• _OBJECTIVE_
Copy out every one of the following lines word for word.

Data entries

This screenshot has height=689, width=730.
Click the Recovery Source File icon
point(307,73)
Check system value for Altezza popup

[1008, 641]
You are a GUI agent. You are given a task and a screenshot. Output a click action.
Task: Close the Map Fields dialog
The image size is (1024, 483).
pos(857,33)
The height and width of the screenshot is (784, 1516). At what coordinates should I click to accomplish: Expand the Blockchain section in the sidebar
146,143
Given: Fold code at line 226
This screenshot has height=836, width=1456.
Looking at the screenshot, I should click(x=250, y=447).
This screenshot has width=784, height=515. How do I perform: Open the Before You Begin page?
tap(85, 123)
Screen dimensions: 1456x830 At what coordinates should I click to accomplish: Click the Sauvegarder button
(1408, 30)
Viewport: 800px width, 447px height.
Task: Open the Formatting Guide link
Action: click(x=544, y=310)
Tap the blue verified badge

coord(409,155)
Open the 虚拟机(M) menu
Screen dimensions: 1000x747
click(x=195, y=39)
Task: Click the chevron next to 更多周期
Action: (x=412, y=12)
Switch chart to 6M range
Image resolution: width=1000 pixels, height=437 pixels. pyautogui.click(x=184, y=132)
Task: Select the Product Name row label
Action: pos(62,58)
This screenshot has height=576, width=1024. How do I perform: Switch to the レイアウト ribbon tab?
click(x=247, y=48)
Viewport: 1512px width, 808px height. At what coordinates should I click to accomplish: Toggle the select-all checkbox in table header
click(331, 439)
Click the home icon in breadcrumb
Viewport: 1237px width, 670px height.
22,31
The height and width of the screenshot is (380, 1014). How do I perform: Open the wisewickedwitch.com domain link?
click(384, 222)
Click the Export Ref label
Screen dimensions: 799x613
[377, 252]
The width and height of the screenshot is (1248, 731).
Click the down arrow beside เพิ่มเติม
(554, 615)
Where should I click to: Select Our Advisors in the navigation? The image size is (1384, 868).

• _FINAL RESULT_
This screenshot has height=689, width=730.
Click the Recovery Source File icon
point(307,73)
Check system value for Altezza popup

[1008, 641]
You are a GUI agent. You are given a task and a screenshot. Output a click action.
Task: Close the Map Fields dialog
The image size is (1024, 483).
pos(857,33)
The height and width of the screenshot is (784, 1516). At what coordinates should I click to accomplish: Expand the Blockchain section in the sidebar
146,143
Given: Fold code at line 226
This screenshot has height=836, width=1456.
Looking at the screenshot, I should click(x=250, y=447).
This screenshot has width=784, height=515. How do I perform: Open the Before You Begin page?
tap(85, 123)
Screen dimensions: 1456x830 At what coordinates should I click to accomplish: Click the Sauvegarder button
(1408, 30)
Viewport: 800px width, 447px height.
Task: Open the Formatting Guide link
Action: click(x=544, y=310)
Tap the blue verified badge

coord(409,155)
Open the 虚拟机(M) menu
Screen dimensions: 1000x747
click(x=195, y=39)
Task: Click the chevron next to 更多周期
Action: (x=412, y=12)
Switch chart to 6M range
Image resolution: width=1000 pixels, height=437 pixels. pyautogui.click(x=184, y=132)
Task: Select the Product Name row label
Action: pos(62,58)
This screenshot has height=576, width=1024. How do I perform: Switch to the レイアウト ribbon tab?
click(x=247, y=48)
Viewport: 1512px width, 808px height. At what coordinates should I click to accomplish: Toggle the select-all checkbox in table header
click(331, 439)
Click the home icon in breadcrumb
Viewport: 1237px width, 670px height.
22,31
The height and width of the screenshot is (380, 1014). How do I perform: Open the wisewickedwitch.com domain link?
click(384, 222)
Click the Export Ref label
Screen dimensions: 799x613
[377, 252]
The width and height of the screenshot is (1248, 731).
Click the down arrow beside เพิ่มเติม
(554, 615)
Where should I click to: Select Our Advisors in the navigation? The image size is (1384, 868).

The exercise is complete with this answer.